(스크린샷 및 문서 위치 지정 데이터)
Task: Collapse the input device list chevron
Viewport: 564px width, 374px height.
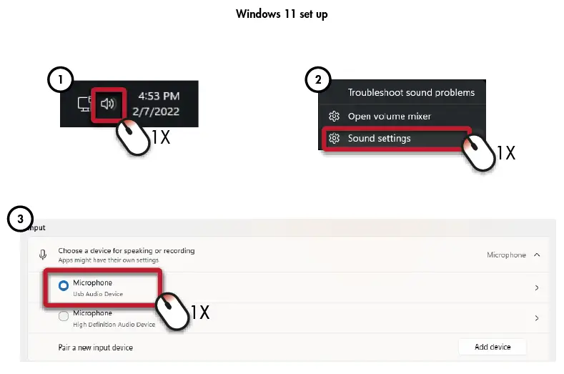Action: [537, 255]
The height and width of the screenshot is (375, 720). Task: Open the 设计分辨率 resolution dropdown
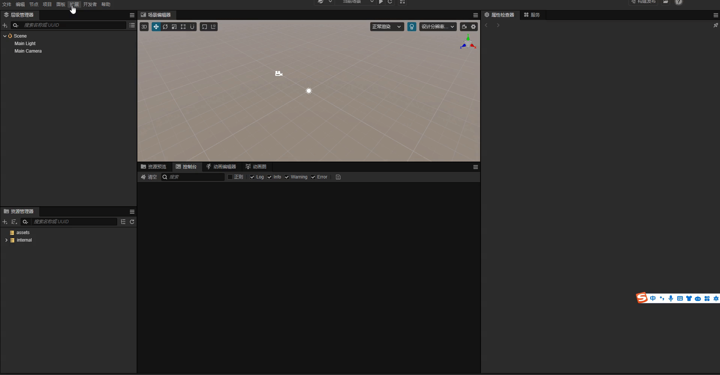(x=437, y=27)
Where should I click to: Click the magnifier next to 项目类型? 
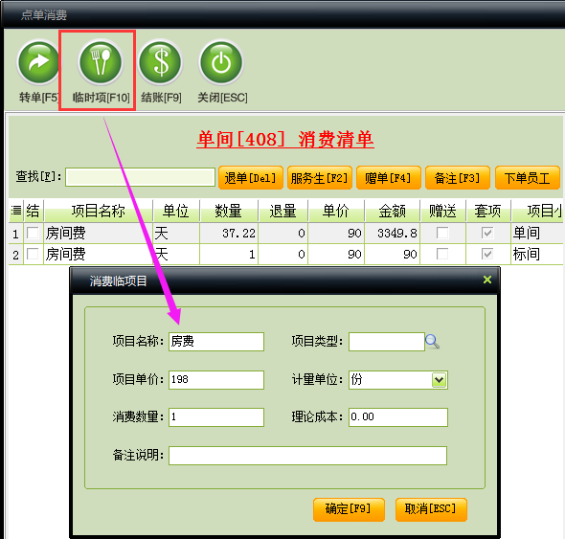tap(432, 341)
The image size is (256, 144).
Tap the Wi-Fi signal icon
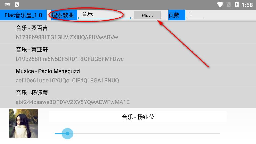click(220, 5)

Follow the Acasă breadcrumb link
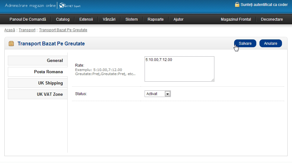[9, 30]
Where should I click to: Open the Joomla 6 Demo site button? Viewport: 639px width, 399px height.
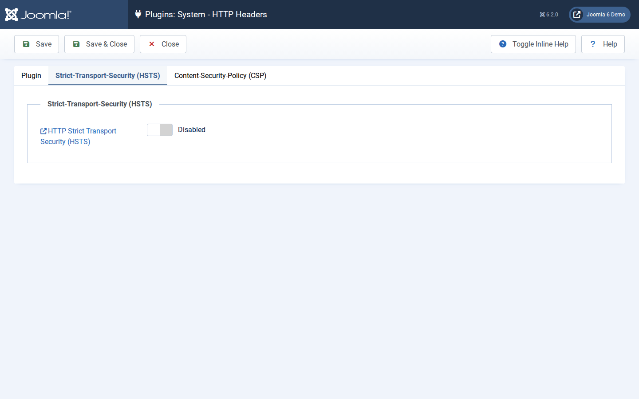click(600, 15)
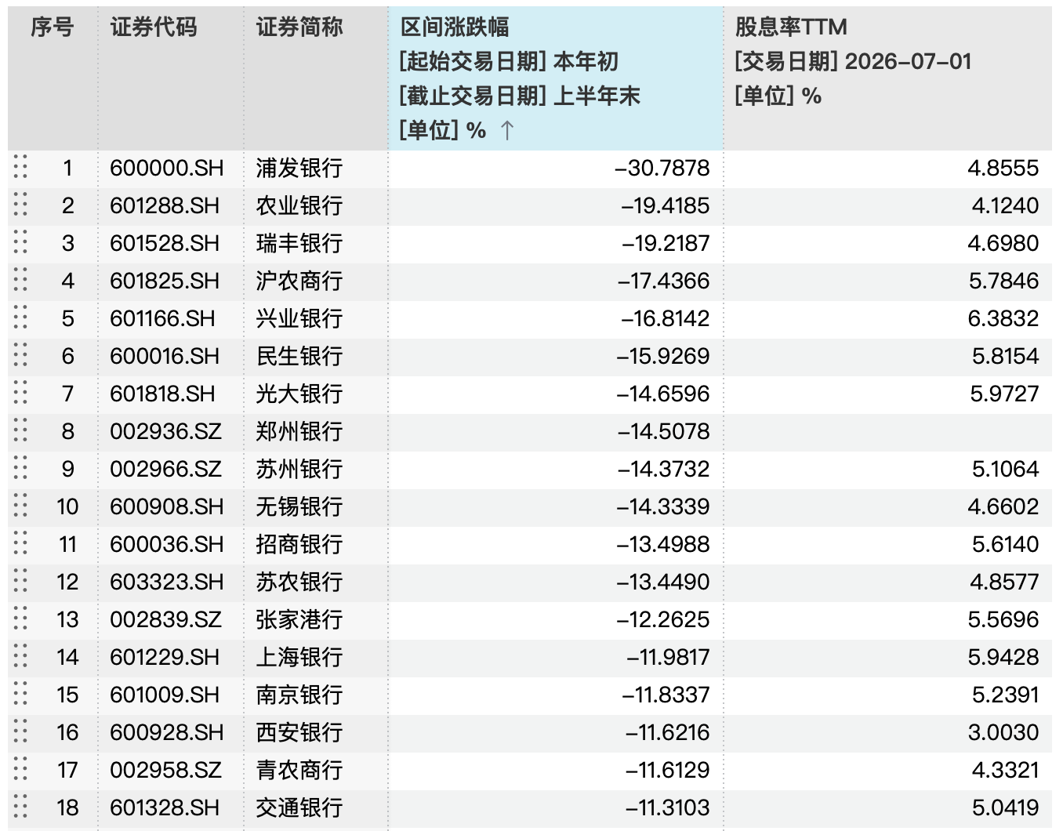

* * *

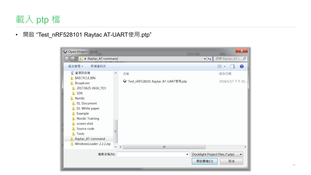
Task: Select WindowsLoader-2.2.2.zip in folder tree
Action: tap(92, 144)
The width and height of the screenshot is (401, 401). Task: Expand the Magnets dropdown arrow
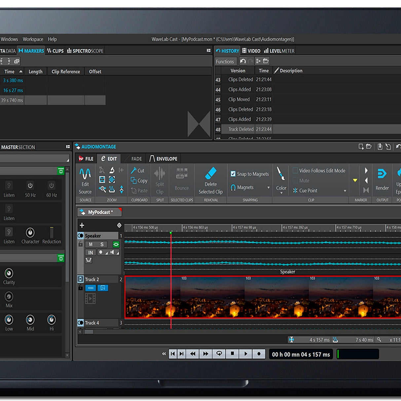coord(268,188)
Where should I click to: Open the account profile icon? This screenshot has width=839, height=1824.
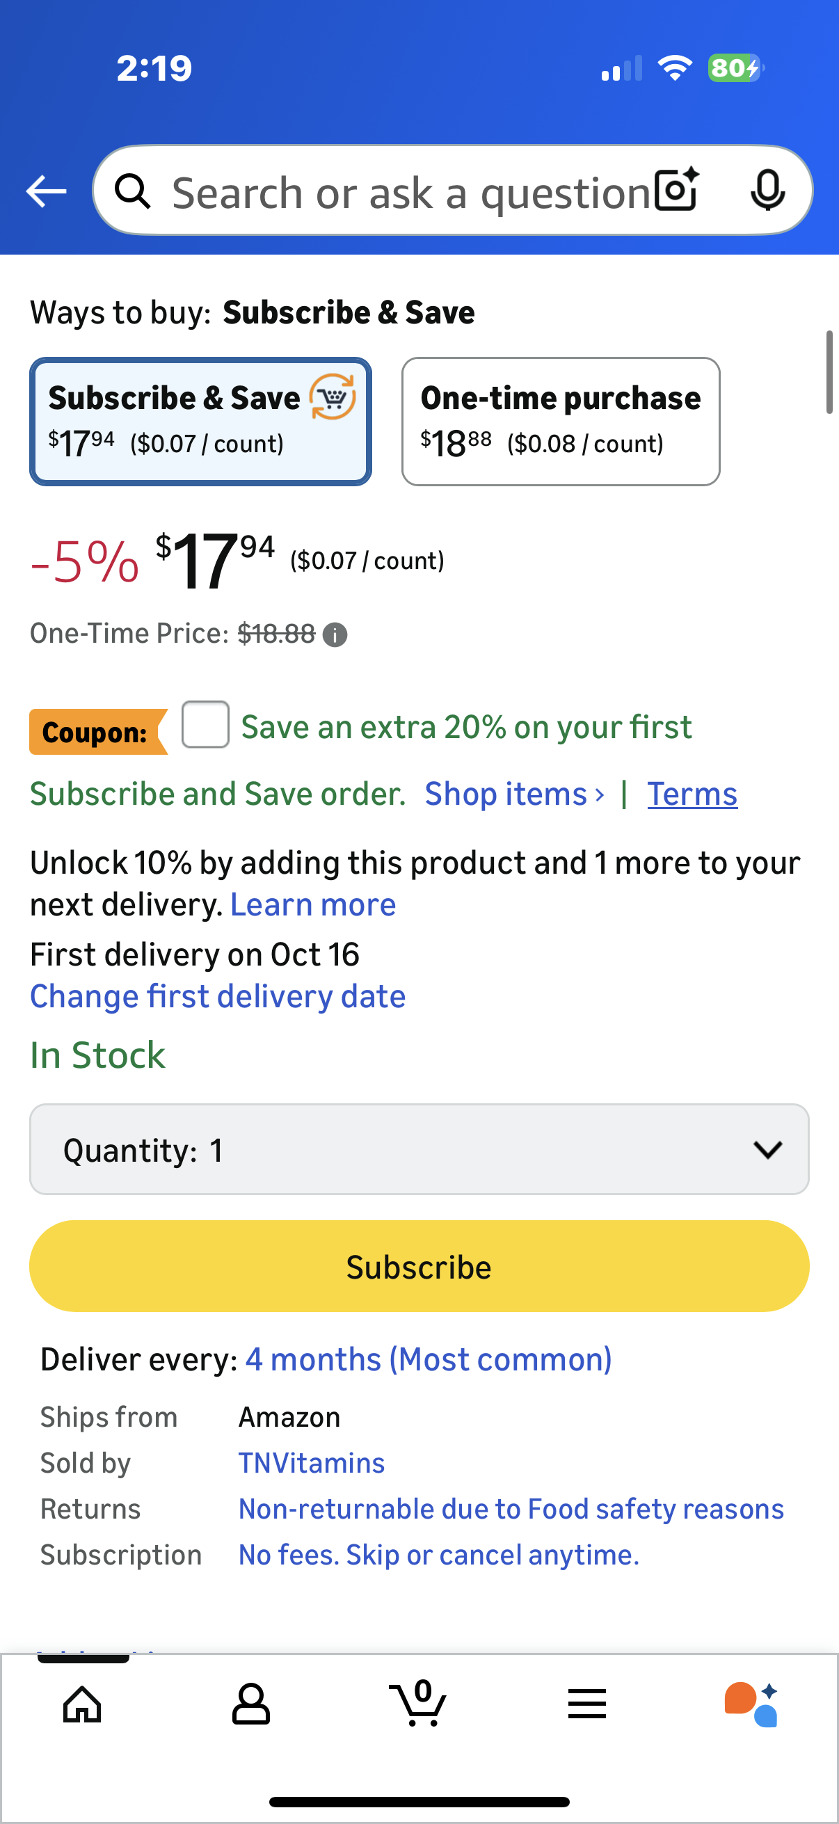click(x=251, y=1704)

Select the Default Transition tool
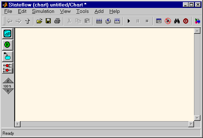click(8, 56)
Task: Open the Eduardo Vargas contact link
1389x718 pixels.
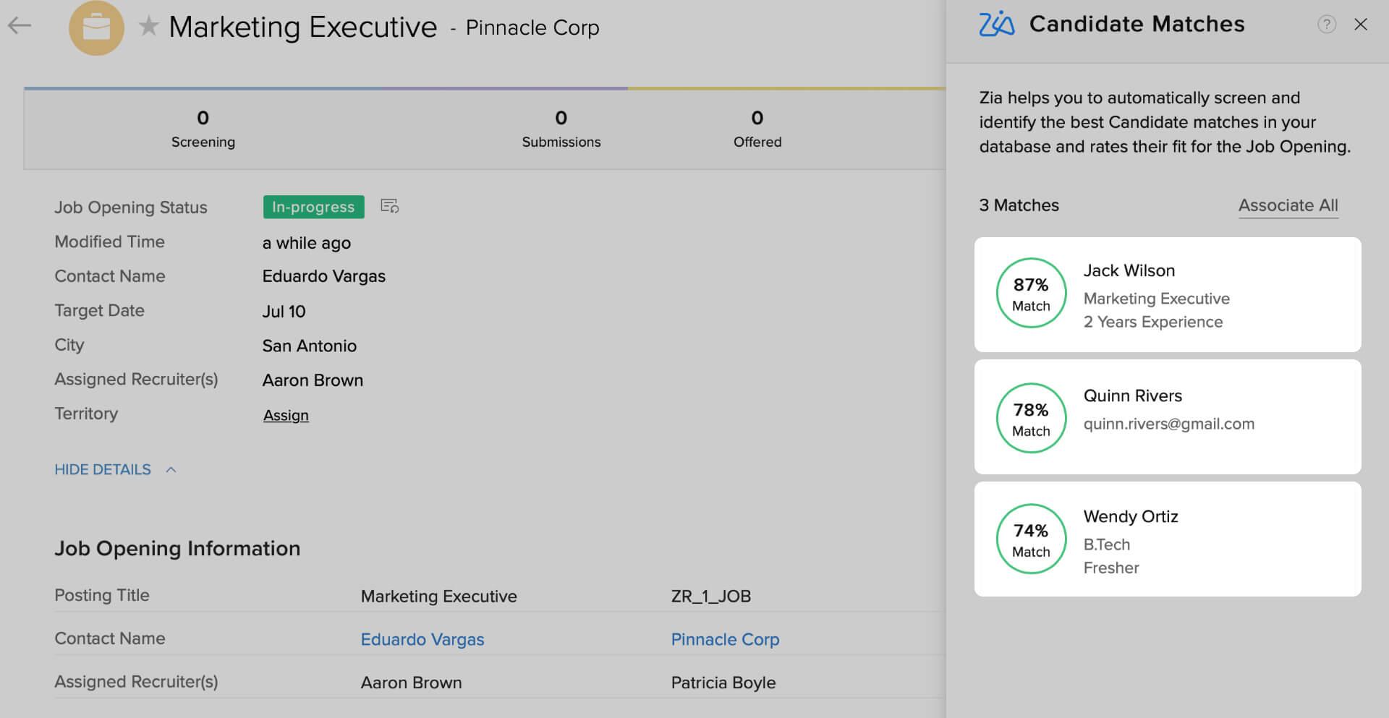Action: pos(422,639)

### 따라야 할 지시
위 데이터에서 "Select the Default Transition tool" 문구가 있는 줄부터 "Action: pos(422,639)" 문구가 있는 줄까지, 양 끝 줄을 포함해 그대로 뽑아 적으시오. 그림은 답에 넣지 마시오.

### 완성된 답안
Select the Default Transition tool
click(8, 56)
Task: Open the Eduardo Vargas contact link
1389x718 pixels.
Action: pos(422,639)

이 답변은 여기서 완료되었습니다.